I’ve been listening to the Love and Logic parenting CDs in my van when I don’t have the kids with me. They have really great parenting advice on how to raise responsible and empathetic kids. While I’ve been able to apply a lot of the advice towards my three year old, I haven’t done such a good job applying it with the older two. They are of course a little harder to fool than a three year old.
Today I had to take my sons cat to the vet, Harry (the cat) broke his leg a month or so ago and was due for a check up and shots. The X-ray showed that he still needed to be in the cast for at least four more weeks. For me that means another hundred or so dollars out of my pocket. I’m tired of spending money on this cat only for Simon (my son) to neglect the poor thing. Love and Logic teaches that kids who are held accountable misbehave and argue less and also become more responsible as the reach adulthood.

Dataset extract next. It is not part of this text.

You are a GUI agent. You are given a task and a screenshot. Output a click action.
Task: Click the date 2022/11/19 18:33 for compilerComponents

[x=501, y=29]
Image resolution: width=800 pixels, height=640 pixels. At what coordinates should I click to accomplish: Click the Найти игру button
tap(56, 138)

Without getting mad and yelling, I calmly told Simon that I had to pay $125 for his cat and he was going to pay me back.
Completely confused, he was just about to start an argument with me but before he could say anything I said ” would you like some ideas of how you can repay me?”
“NO, I’m not going to pay you anything!” he replied.

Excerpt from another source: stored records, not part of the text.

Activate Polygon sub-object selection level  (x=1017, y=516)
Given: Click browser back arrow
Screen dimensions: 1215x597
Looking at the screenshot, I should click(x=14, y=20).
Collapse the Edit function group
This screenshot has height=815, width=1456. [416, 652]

Normally I would have flown off the handle and started lecturing him, yelling, then he’d just ignore me and nothing would happen anyway. But this time I calmly looked at him through the mirror and said, “ok, don’t you worry about it, I’ll talk to dad and we’ll discuss what should happen, but don’t you worry.”
I couldn’t believe it but it worked, we didn’t argue and didn’t get stressed out or yell. Once we got home some time passed and I had a chance to think about what I was going to do. I wrote down a long list of chores that he could do for me and I wrote down what he could pay me with (his Wii to the pawn shop along with all games), then I sat him down and let him decide what he would do. He was mad, said that he wasn’t going to do chores or give up his Wii. Still calm I explained to him that if he had been responsible and made sure to take care of his cat he wouldn’t be in this situation. I told him that there were more vet bills that I had paid already and that there would be more to come, but depending on how he handled this situation would determine whether or not he would have to pay more in the future.
He agreed to do chores! I couldn’t believe it, in fact as I write this now my house is getting clean and without an argument because it was his decision!
I created the same plan for my daughter who decided that she wanted to quit violin lessons and she had the chance to think about it and make the decision. This is a huge breakthrough for me. Now my extended family would shake their fingers at me with disgust but my kids are being taught valuable lessons, I’m not stressed out from arguing or yelling, and my house work is getting done.